First an introduction:

This is great! For a long time I have been thinking that someone (I guess it's me!) should produce a system that allows people who are studying these different logical formalisms to fairly easily write formal descriptions of translations from one to the other and also to formally prove things about the translations and maybe about these translation processes themselves (You would want a very expressive system like HoTT with Univalence to do this though. See Voevodsky's comment at 2016 Heidelberg Laureate Forum "... it came out, as a result of practical work on formalization we just discovered that the law of excluded middle and axiom of choice can be avoided in the univalent foundations much more successfully than they can be avoided in set theory, so things which can not be done without them in set theory can be done without them in the univalent foundations, so then there was this understanding that the classical mathematics appears as a subset of this new constructive mathematics. That is actually kind of an easy easy thing to see, but it's important to emphasize that one obtains the view of mathematics as constructive and then the classical mathematics as a subset of this constructive mathematics, a very important subset, and it's kind of a retract: it's not only a subset but it's it's a retract, but it's still a subset" And he goes on: "The understanding that the MLTT extended with the UA is an imperfect formalization system for this constructive mathematics and that it should be possible to integrate the UA into the MLTT obtaining a new type theory with better computational properties."). Wouldn't it be great to be able to write down a formal specification of the language of Principia Mathematica and Church's Simple Theory of Types and then see what proofs look like in each? You could also start to think about questions like "How do higher equality types in HoTT relate to Ramification in Principia Mathematica?"

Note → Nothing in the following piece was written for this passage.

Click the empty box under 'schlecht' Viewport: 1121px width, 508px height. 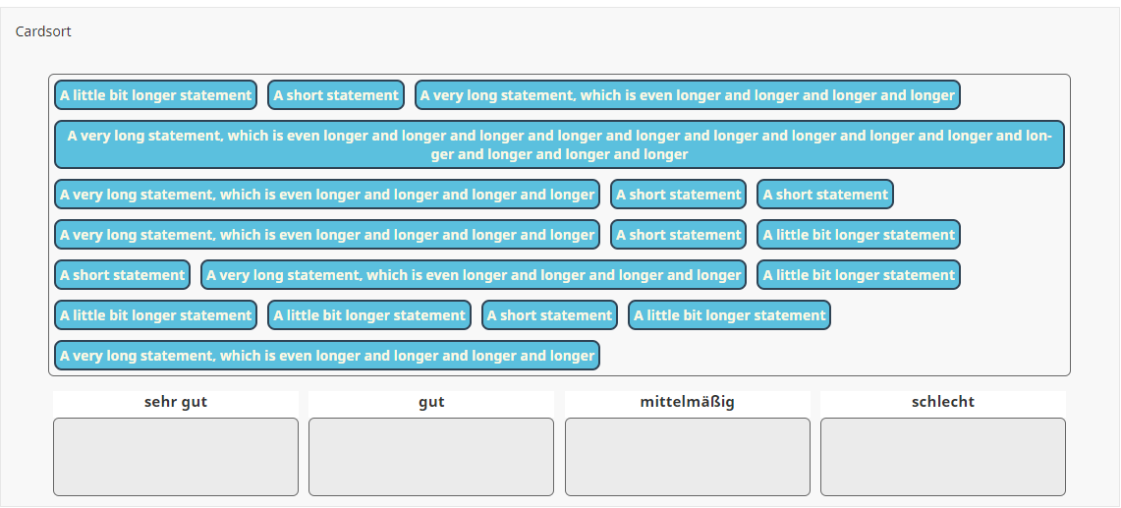942,457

See Emily Riehl on Univalent Foundations.

The linguistics stuff is really interesting:

Higher-order Logic and Type Theory: 10:14 "In some ways modern compositional semantics is just applying type theory and possible-world semantics to natural language, ..." so systems like the one I described above would be useful in science too: Maria Violaris Interview With Tony Short on Probability in the Many Worlds nterpretation of Quantum Mechanics also Christine Aidala and Gabriele Carcassi on Foundations of Physics and Assumptions of Physics - Reading the Book.

Then his video on Meaning in Logic:

18:09 On proof-theoretic interpretations of logic and "the know-ability problem", see the commentary on Quine's Confirmation Holism. If you take Quine seriously, then underdetermination of our belief in whatever knowledge we have obtained from logical inference is dependent on much more than just our position as regards the semantic content of some particular logical formalism.

My comment:

20:00 On what constitutes meaning in Logic. I think it is a lot of things. I think that it depends on what you are doing with the logic. For example, if you want to use logic to reason "metamathematically" about what is and is not within the power of reason to determine, then you need to have some sort of descriptive content in your semantics. You want at least to be able to restrict your statements to meaningful formulae, ... I am thinking of some well-known constructions of sentences in Arithmetic, for example, that have distinct but contradictory meanings, and have been deliberately constructed in that way to "prove" something about what is and is not provable in some formal system! But if you are looking for a way to formalise statements in first order Arithmetic then the standard Tarskian definition of truth for first order languages will do as a way to describe the meaning of arithmetic formulae in set theory or whatever is your metalanguage, and then the meaning of your formulae can in some sense be said to 'reduce' to just the truth or falsity of the statements. This doesn't work for metamathematics though and it seems so obvious to me that I think it must be some kind of sick joke that got completely out of hand and now nobody can bring themselves to call it out for what it is.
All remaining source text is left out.